On the receiving end

This topic has so far focused on you being the person to initiate the difficult conversation. But what if you were the one on the receiving end? What if your boss, colleague, direct report or client has asked to speak with you on a ‘delicate’ matter? You may or may not know what it is about. Either way, how can you prepare yourself?

Preparation

Preparation is as important if you are to be on the receiving end as it is if you are initiating the difficult conversation. You may not be able to prepare for every eventuality, but there is still some mental preparation you can do.

  1. Gather as much information as you can

If the person hasn’t told you what it is about, ask them for some clue so that you can prepare yourself. Then ask if you can get back to them later: ‘So I can better focus on what you have to say, give me a few minutes/half an hour and then we’ll meet’.

If a boss has just said ‘We need to talk. Come and see me at 4pm’ and hasn’t given you a chance to ask why, all you can do is to brainstorm all the possibilities.

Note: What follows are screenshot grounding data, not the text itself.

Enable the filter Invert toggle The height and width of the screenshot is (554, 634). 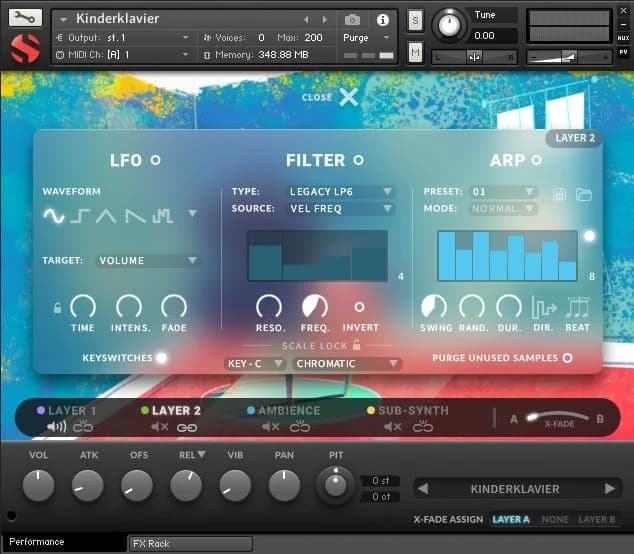pyautogui.click(x=359, y=307)
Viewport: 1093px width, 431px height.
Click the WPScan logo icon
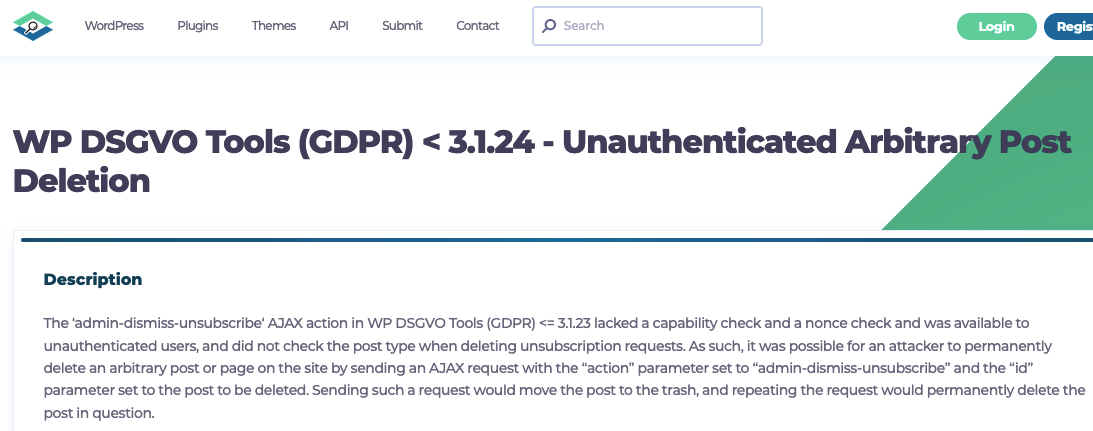coord(33,26)
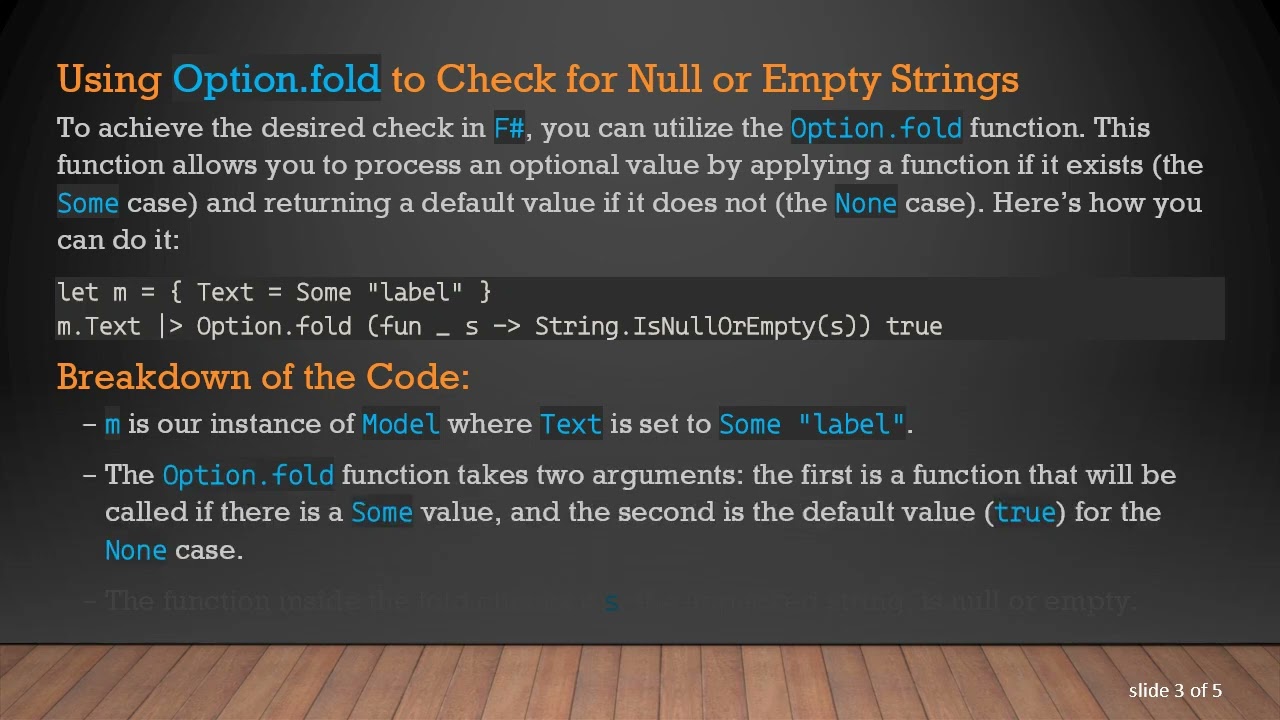Click the trailing true in the code block
Viewport: 1280px width, 720px height.
914,326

You still might not hit on the right topic, but it’s better than doing nothing at all.

  1. Assume positive intent

By making an assumption that the person who has requested to see you wants a positive outcome – a win/win – for the both of you, you are already making the conversation easier.

  1. Prepare your response

If you do have an inkling of what the topic is, then prepare your response. Practise what you are going to say and how you are going to say it. Refer to the section on rapport in this topic.

Know what it is you want as a result.

During the conversation

Below are three tips to remember once you are having the conversation.

  1. Get curious

Once in the conversation, just be curious. It will help you to stay detached and non-emotional. Ask for facts and evidence. Listen carefully and check your understanding before you respond. It is worth remembering that feedback is information. It’s up to you what you do with it – take it on board, challenge its veracity or provenance, or dismiss it.

  1. Take your time

If the topic of conversation has been a shock to you and you need time to process and digest the information you have been given, ask for time out.

  1. Be solution-focused

Talking about the problem keeps you in the problem. Once you have understood what the issues are, start exploring possible solutions. Blame is pointless and wastes energy, as it gets you nowhere.

Activity

Think of a recent conversation you had with someone that you didn’t initiate and that you found difficult.

How much of the above did you do?

And if there were things you didn’t do, how much might they have helped?